_DATA SUPPLIED_
=-=-=

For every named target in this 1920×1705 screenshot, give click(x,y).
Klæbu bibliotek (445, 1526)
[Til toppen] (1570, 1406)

=-=-=

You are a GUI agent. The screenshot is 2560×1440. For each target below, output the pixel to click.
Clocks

=-=-=

_ACTIVITY_
Search the entries above for "target". Show every line that has it.

_REPLY TO THE EXERCISE_
For every named target in this 1920×1705 screenshot, give click(x,y).
You are a GUI agent. The screenshot is 2560×1440. For each target below, output the pixel to click.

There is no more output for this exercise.